## To-do list
[a] Using the autumn post, decide whether each statement agrees with it. Answer yes or no, and quote the words that settle it. (i) The writer lives in a country that celebrates Thanksgiving. (ii) Autumn got off to a slow start this year where the writer lives. (iii) In November, the trees held on to their leaves longer than usual.
[b] Carry on the autumn post from the point where it stops.

## Text provided
* begin *

Congrats everyone, we survived whatever the end of November has become! As someone who doesn’t even live in a country that celebrates thanksgiving it’s truly bewildering to see how in just a few years out of the blue it has become an overwhelming capitalist hellscape spectacle. But I digress; with this being the tail end of autumn and with winter, the solstice and holidays rapidly approaching I thought I’d come here to talk and update you all about what I’ve been up to and making during the season of falling leaves, pumpkins (and spice) and all things nice!
In these parts autumn was a slow starter this year, as we closed in on November and we still had lots of trees outside that were decidedly green due to the warm weather we’d been having. This made for quite the odd outing as you could walk through a street were everything was green, whereas the next was all out in autumnal splendour. November has been colder and in response the trees have been colouring and losing their leaves rapidly in an apparent bid to catch up with the season. The result is somewhat a return to normality for this time of year.

* end *

## Data rows

* begin *

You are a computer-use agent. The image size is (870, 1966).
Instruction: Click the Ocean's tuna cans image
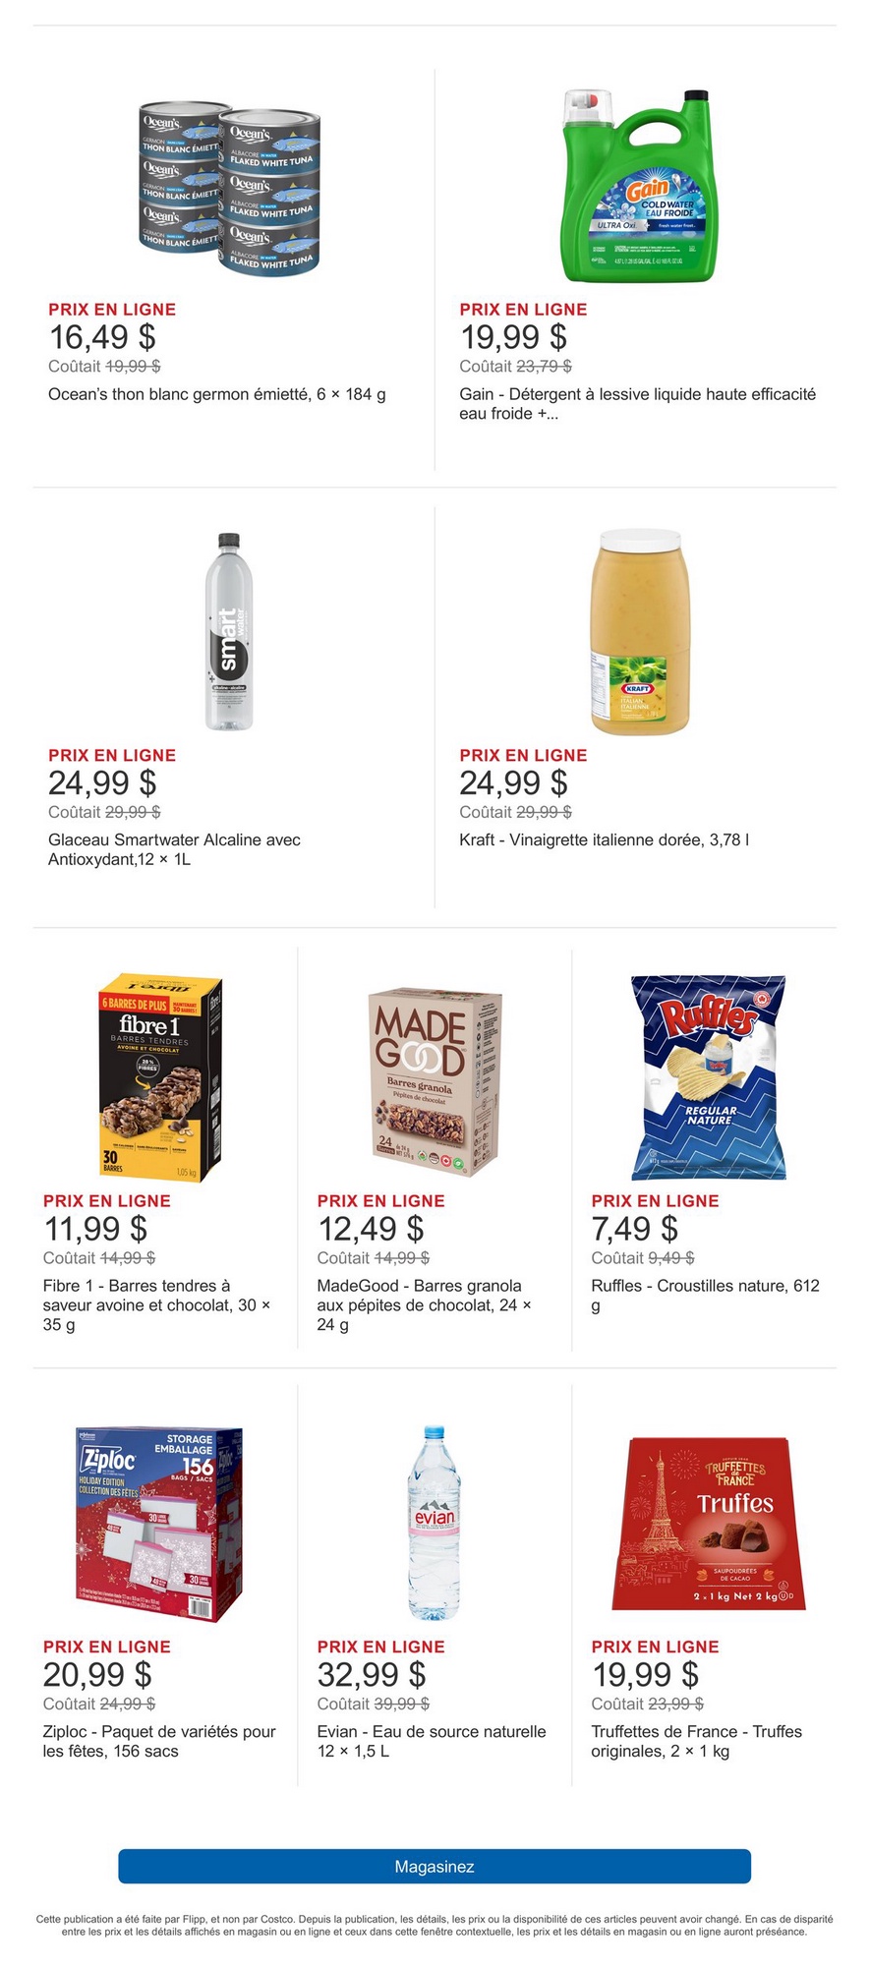coord(229,187)
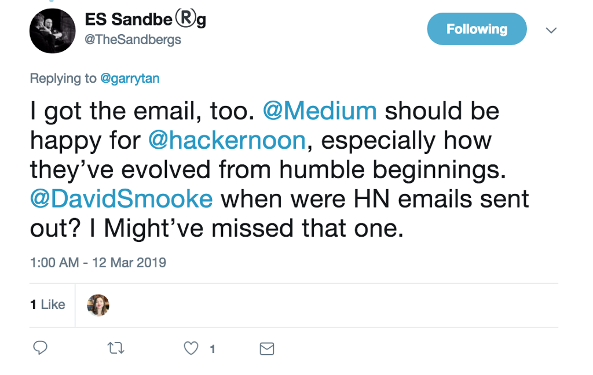Click ES Sandberg's profile picture
The width and height of the screenshot is (593, 375).
[53, 31]
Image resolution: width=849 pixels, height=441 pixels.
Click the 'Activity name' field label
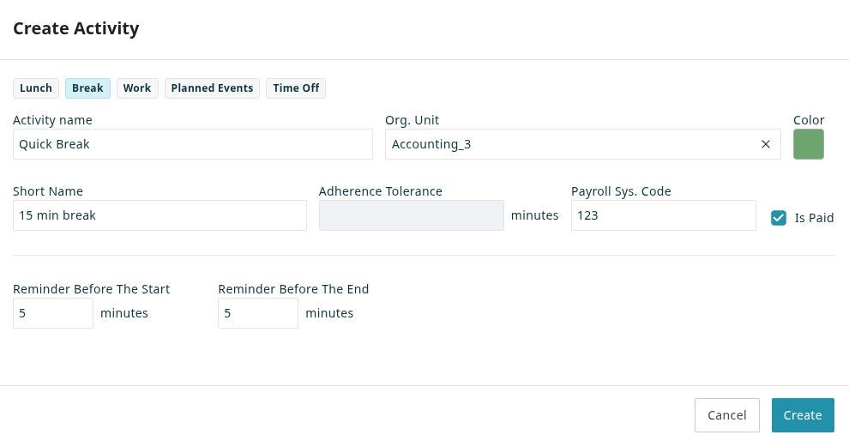(52, 120)
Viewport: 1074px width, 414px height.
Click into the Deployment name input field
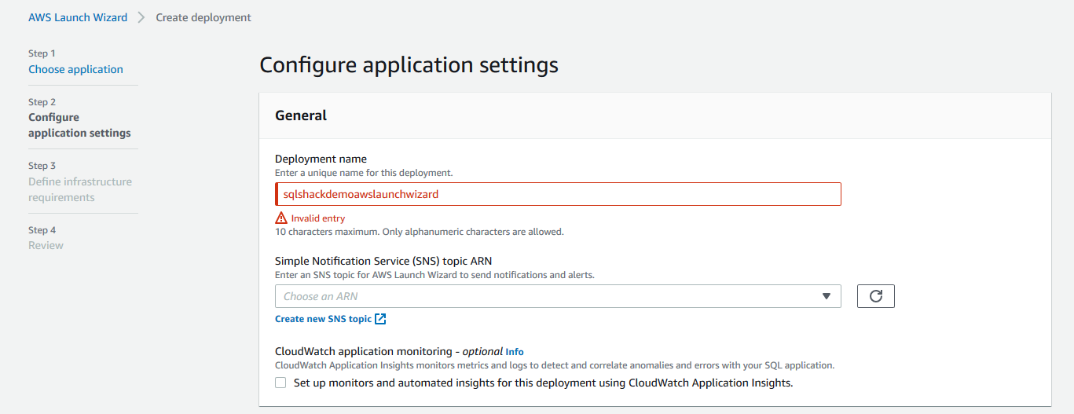coord(558,194)
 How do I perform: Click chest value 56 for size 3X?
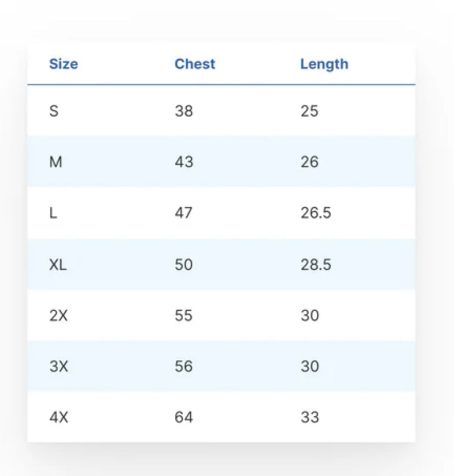point(184,366)
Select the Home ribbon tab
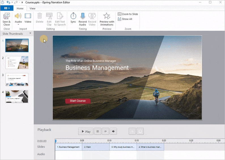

* end *

## Task responses
[a]
(i) No: "As someone who doesn’t even live in a country that celebrates thanksgiving"
(ii) Yes: "In these parts autumn was a slow starter this year"
(iii) No: "the trees have been colouring and losing their leaves rapidly"

[b]
The up side to the relatively warm autumn has been that it was a magnificent time for spotting toadstools outside! Highlights include meeting a huge bolete, with a stem broader than the width of my foot, spotting more birch polypore, turkey tails, sulphur tufts, parasol mushrooms, amethyst deceiver and stag’s horn fungus during a walk than I could keep count of and musing on the local names for different mushrooms and how the English names compare to how I know them in my mother tongue. This autumn I’ve been working on improving my tree and foliage knowledge and better identify tree species and subspecies by their leaves and bark etc. It makes me a more attentive and aware forest wanderer as well as photographer and sketcher. I’ve become better acquainted with the species in my direct environment as well as in often walked woodland trails. It’s been interesting to see how many species are actually native to this area and which are introduced and musing what that actually means when some of these species were introduced 100s of years ago. In part it has been a contemplative autumn as you can tell with lots of musing and thinking about things.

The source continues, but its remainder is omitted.